BULLETIN DE LA SOCIETE DE THANATOLOGIE N°34-ANNEE 1976 - 10ème ANNIVERSAIRE

Discours de Maurice MAROIS, Président de la Société de Thanatologie

Un anniversaire est une halte, un temps de pause propice au retour sur soi, une célébration, et une invitation à projeter vers l’avenir. Brusquement, le présent devient plus dense, le temps prend son épaisseur : il n’est plus l’instant fugitif insaisissable entre le passé et le futur, mais un moment privilégié gonflé des événements dont il est l’héritier et des aspirations dont il est la promesse.
L’anniversaire de notre Société répond à cette règle humaine. Il est le rendez-vous de la mémoire et de l’espoir.

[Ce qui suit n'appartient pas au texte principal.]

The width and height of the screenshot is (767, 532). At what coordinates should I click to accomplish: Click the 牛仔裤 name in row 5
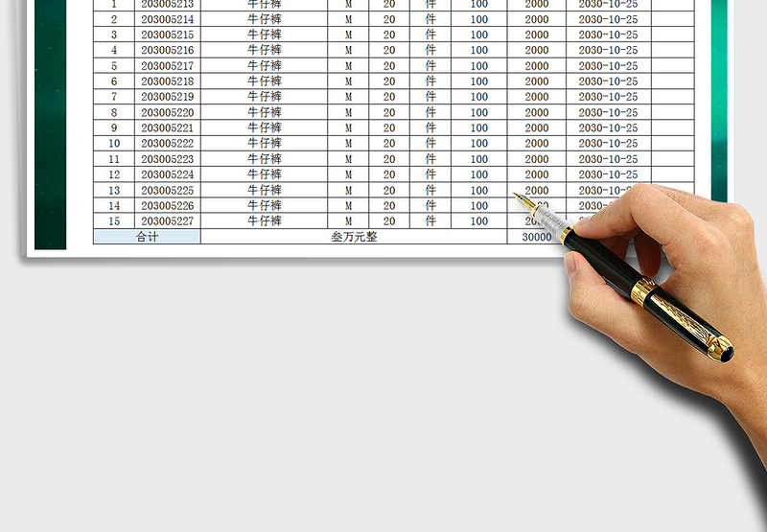coord(265,65)
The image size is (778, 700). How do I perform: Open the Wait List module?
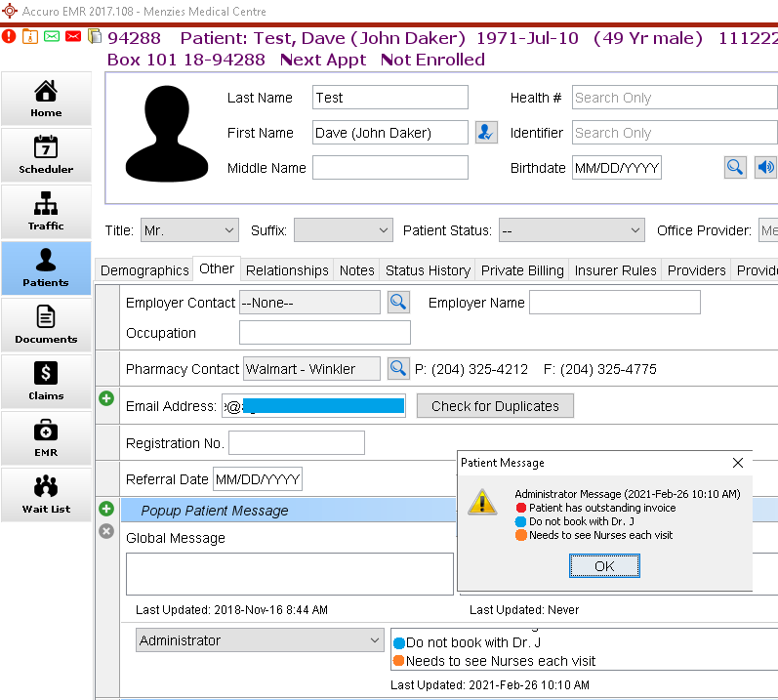click(x=46, y=495)
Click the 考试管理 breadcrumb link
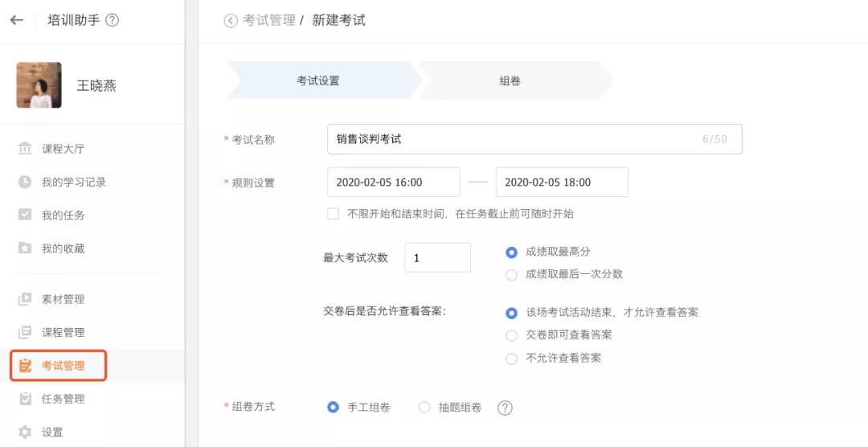Image resolution: width=868 pixels, height=447 pixels. tap(269, 21)
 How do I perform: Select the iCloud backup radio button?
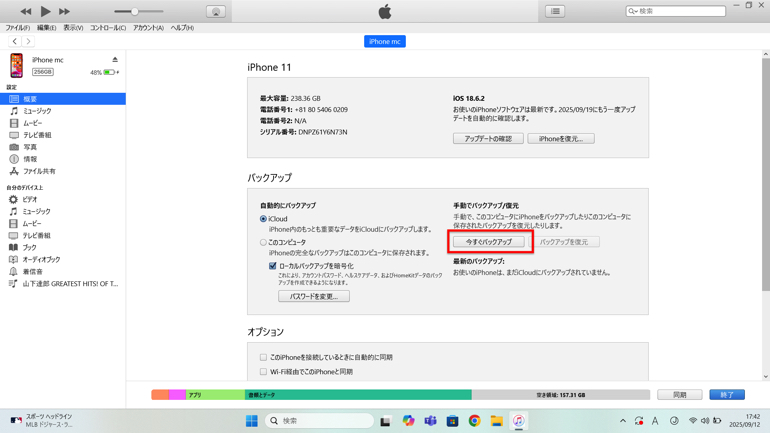coord(264,219)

La mémoire : qu’hommage soit rendu aux Fondateurs qui nous ont quittés et dont la pensée nous inspire. Au premier rang d’entre eux, le Médecin Général Debénédetti. Nous percevons doublement sa présence parmi nous : présence morale, il a donné à notre Société un horizon, une philosophie, une impulsion, présence vivante qu’incarne dans la discrétion, l’élégance et la fidélité Madame la Générale Debénédetti.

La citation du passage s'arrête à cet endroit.